(Text for analysis)

Population (2023-12-31)
- • Total: 2,143
- • Density: 45.40/km^{2} (117.6/sq mi)
- Time zone: UTC+01:00 (CET)
- • Summer (DST): UTC+02:00 (CEST)
- Postal codes: 88637
- Dialling codes: 07466
- Vehicle registration: SIG
- Website: www.leibertingen.de

= Leibertingen =

Leibertingen is a municipality in the district of Sigmaringen in Baden-Württemberg, Germany.

== Geography ==

=== Geographical location ===
Leibertingen is located 600 to 850 meters above sea level directly over the Danube valley in the Heuberg region, a plateau at the southern bound corner of the Swabian Jura, with a distance of 22 km to Sigmaringen and 24 km to Tuttlingen and belongs to the Naturpark Obere Donau. Of the total area of around 4720 hectares (as of Dec. 31 2010), 2127 hectare are forest, 2328 hectare are farmland and 257 hectares consist of residential and circulation areas. The so-called "Dreiländereck" (Eng. border triangle) is located underneath the nearby Wildenstein mountain. This is where Württemberg (Irndorf parish), Hohenzollern-Sigmaringen (Beuron parish) and Baden (Leibertingen parish) come together.

== Municipality ==
Leibertingen forms the name-giving municipality with the adjoining villages of Altheim, Kreenheinstetten and Thalheim.

(Data under study)
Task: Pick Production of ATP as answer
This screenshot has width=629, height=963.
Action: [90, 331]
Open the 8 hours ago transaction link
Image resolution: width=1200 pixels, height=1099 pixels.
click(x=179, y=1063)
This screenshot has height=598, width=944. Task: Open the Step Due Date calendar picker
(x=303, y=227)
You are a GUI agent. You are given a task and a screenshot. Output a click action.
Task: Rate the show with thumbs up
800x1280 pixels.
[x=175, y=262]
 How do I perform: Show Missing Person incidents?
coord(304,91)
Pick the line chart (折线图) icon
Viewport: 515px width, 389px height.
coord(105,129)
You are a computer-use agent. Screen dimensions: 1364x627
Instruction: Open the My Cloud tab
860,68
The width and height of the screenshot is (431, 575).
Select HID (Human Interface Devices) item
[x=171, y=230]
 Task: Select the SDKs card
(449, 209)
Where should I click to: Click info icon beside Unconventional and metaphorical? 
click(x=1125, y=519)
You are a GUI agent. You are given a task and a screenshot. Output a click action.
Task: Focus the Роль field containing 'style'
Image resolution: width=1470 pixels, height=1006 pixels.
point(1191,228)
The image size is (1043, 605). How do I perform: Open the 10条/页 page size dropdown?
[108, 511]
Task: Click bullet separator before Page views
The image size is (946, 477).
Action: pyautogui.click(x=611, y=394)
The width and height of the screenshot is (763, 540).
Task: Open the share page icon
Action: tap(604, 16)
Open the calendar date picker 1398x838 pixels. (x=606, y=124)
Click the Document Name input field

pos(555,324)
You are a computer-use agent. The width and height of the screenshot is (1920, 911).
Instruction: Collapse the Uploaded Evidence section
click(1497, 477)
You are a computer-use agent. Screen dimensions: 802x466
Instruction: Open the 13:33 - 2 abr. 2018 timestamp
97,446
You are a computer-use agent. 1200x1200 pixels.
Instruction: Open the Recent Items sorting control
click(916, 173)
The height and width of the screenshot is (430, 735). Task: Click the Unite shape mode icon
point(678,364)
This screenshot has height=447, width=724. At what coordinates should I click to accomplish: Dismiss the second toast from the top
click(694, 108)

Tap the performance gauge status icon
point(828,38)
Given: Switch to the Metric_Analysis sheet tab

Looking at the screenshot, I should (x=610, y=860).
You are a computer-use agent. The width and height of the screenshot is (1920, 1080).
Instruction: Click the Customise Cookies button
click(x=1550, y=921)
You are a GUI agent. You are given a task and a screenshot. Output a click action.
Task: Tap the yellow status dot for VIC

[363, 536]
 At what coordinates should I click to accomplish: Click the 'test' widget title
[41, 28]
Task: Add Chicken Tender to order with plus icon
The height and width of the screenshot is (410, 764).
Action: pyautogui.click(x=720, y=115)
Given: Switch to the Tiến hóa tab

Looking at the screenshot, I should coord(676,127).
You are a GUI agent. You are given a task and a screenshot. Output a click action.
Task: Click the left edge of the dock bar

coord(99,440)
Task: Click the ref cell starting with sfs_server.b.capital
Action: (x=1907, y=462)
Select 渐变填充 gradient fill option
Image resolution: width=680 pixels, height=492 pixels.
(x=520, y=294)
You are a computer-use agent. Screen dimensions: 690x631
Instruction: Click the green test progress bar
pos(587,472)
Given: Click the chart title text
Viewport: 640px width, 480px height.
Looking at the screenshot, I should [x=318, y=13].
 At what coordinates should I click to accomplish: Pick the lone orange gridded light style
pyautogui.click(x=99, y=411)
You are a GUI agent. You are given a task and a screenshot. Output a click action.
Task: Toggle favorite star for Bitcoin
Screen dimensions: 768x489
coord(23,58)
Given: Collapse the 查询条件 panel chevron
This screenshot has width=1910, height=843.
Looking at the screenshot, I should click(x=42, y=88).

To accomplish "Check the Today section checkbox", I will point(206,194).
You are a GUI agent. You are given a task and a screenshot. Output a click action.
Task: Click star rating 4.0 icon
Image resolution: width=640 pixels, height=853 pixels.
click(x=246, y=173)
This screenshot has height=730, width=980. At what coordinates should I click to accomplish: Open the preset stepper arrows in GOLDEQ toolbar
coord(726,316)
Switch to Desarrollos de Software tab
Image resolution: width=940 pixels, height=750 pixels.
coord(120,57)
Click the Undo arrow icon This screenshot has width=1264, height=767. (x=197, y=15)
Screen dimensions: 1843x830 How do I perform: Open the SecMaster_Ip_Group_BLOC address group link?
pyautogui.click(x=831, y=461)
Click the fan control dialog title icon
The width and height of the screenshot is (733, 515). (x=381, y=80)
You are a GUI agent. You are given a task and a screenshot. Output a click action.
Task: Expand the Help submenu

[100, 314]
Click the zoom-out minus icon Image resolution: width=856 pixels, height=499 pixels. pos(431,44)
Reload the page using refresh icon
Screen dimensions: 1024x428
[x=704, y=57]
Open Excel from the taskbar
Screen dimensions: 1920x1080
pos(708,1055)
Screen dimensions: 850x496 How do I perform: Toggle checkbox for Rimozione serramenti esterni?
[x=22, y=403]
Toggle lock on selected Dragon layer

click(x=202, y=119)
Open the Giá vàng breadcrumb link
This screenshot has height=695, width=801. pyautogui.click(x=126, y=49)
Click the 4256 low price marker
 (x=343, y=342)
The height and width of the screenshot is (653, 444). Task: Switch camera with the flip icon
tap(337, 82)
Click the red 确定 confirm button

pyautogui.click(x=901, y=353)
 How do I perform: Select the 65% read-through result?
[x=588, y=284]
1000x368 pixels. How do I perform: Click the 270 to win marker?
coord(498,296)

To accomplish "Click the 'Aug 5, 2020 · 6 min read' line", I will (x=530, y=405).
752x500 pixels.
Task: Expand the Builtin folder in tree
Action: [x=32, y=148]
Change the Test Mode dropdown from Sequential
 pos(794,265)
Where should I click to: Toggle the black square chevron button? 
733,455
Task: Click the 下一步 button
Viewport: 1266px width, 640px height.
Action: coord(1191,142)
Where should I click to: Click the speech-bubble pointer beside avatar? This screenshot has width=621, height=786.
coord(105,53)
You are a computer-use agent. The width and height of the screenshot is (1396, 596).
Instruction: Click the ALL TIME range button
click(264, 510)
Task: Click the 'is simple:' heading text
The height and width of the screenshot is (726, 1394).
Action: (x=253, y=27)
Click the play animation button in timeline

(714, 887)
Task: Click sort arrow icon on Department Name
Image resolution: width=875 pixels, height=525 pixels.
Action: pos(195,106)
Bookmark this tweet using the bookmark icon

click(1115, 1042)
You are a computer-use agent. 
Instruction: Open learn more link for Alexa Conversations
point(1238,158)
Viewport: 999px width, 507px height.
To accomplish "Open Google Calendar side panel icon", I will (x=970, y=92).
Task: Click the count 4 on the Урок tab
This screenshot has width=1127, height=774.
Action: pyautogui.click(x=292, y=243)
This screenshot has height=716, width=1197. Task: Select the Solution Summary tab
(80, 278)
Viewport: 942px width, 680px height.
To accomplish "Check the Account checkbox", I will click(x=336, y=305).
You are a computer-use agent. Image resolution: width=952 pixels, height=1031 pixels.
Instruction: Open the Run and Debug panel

(Task set)
(A) From the Leibertingen text above, print the stretch from "- Postal codes: 88637" through "in Baden-Württemberg, Germany." word for word.
(B) Using the Leibertingen text, decide whether each statement agrees with it, answering yes or no and quoting the deciding words: (i) Leibertingen lies 22 km from Sigmaringen. (ii) Forest covers more hectares than farmland. (iii) Thalheim is one of the villages adjoining Leibertingen.

(Results in order)
(A)
- Postal codes: 88637
- Dialling codes: 07466
- Vehicle registration: SIG
- Website: www.leibertingen.de

= Leibertingen =

Leibertingen is a municipality in the district of Sigmaringen in Baden-Württemberg, Germany.

(B)
(i) Yes: "with a distance of 22 km to Sigmaringen"
(ii) No: "2127 hectare are forest, 2328 hectare are farmland"
(iii) Yes: "with the adjoining villages of Altheim, Kreenheinstetten and Thalheim"